Dictionary of National Biography, 1885-1900/Blake, William (1773-1821)
BLAKE, WILLIAM (1773–1821), dissenting minister, was born at Crewkerne on 29 March 1773, and was the second son of the Rev. William Blake (born on 7 July 1730, died on 29 March 1799), who had been a pupil of Doddridge at Northampton (1749), and who was presbyterian minister at Crewkerne from 1754 (ordained 11 May 1757) till 29 July 1798. His son William, also educated at Northampton in 1790 under Horsey, preached first at Yeovil in 1793, and, on his father's resignation, succeeded him at Crewkerne, where he remained till his death on 18 Feb. 1821. Rev. William Blake, jun., of Crewkerne, was the last presbyterian minister of his name, from a family conspicuous in the ministry of West of England dissent [see Blake, Malachi]. By his time the original Calvinism of the race had changed to Arianism, and he himself became humanitarian in his Christology. He was a man of wealth and influence.
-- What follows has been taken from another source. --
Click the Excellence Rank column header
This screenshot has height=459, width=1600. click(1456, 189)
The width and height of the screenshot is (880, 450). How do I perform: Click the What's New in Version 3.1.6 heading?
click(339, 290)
He published: 1. 'Devotional Services for the Public Worship of the One True God,' &c., Sherborne, 1812 (anonymous; eight services, with occasional and family prayers and 250 hymns). 2. 'Private Judgment,' Taunton, 1810 (sermon before Southern Unitarian Society). Like his father and grandfather he was twice married, and left descendants (the Blake pedigree is puzzling to trace from the constant recurrence of the same baptismal names). His elder brother, Malachi Blake, M.D., of Taunton, survived till 1843 ; his portrait is in the Taunton and Somerset Hospital, where the 'Blake Ward' is called from him.
[Blake pedigree, MS.; Monthly Repository, 1821; Murch's Hist. Presb. and Gen. Bapt. Churches in West of England, 1835, pp. 217, 245.]